The entries below contain a stretch that opens with the line containing "Terms & Conditions (1063, 878)" and closes with the line containing "Products (880, 2084)"; set down that stretch exactly, both ends included, and nothing else.

[Stored data entries]
============================================================

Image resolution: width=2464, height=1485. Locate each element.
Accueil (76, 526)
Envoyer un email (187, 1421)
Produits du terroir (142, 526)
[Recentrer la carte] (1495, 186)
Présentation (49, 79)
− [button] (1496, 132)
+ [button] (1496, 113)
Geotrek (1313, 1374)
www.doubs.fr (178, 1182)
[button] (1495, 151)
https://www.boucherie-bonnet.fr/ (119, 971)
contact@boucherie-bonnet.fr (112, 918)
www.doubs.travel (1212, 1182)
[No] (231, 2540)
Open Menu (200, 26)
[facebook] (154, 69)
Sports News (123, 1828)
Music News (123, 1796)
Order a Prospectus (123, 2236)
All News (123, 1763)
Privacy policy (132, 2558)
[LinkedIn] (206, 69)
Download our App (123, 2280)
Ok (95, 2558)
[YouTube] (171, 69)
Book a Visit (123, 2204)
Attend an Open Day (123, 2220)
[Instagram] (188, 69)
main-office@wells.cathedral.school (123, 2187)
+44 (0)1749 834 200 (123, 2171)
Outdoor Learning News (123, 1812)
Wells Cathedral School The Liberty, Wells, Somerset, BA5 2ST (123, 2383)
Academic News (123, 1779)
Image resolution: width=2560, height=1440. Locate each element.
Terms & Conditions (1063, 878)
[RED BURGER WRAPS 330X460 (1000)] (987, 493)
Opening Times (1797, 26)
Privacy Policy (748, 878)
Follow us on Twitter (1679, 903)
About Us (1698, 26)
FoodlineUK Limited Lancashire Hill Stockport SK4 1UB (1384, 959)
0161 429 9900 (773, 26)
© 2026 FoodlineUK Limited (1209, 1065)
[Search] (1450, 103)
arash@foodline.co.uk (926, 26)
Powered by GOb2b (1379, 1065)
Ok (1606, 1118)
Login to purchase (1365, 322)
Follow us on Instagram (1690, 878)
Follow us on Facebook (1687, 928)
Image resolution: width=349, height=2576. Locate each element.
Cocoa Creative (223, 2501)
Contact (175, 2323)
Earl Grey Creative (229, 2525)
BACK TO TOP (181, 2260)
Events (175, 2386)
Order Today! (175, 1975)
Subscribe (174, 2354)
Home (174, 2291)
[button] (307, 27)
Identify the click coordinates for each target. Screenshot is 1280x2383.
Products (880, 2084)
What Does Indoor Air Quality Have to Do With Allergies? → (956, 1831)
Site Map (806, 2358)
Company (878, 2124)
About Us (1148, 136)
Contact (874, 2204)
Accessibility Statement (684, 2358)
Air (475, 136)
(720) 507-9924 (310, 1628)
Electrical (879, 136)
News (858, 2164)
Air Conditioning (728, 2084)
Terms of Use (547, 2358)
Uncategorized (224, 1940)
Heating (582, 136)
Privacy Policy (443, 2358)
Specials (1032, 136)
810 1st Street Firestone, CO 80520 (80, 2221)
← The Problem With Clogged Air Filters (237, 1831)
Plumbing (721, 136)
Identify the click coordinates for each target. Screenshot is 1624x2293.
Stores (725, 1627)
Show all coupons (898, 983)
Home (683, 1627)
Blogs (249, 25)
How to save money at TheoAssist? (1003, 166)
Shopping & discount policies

============================================================

* **Result below**:
Terms & Conditions (1063, 878)
[RED BURGER WRAPS 330X460 (1000)] (987, 493)
Opening Times (1797, 26)
Privacy Policy (748, 878)
Follow us on Twitter (1679, 903)
About Us (1698, 26)
FoodlineUK Limited Lancashire Hill Stockport SK4 1UB (1384, 959)
0161 429 9900 (773, 26)
© 2026 FoodlineUK Limited (1209, 1065)
[Search] (1450, 103)
arash@foodline.co.uk (926, 26)
Powered by GOb2b (1379, 1065)
Ok (1606, 1118)
Login to purchase (1365, 322)
Follow us on Instagram (1690, 878)
Follow us on Facebook (1687, 928)
Image resolution: width=349, height=2576. Locate each element.
Cocoa Creative (223, 2501)
Contact (175, 2323)
Earl Grey Creative (229, 2525)
BACK TO TOP (181, 2260)
Events (175, 2386)
Order Today! (175, 1975)
Subscribe (174, 2354)
Home (174, 2291)
[button] (307, 27)
Identify the click coordinates for each target. Screenshot is 1280x2383.
Products (880, 2084)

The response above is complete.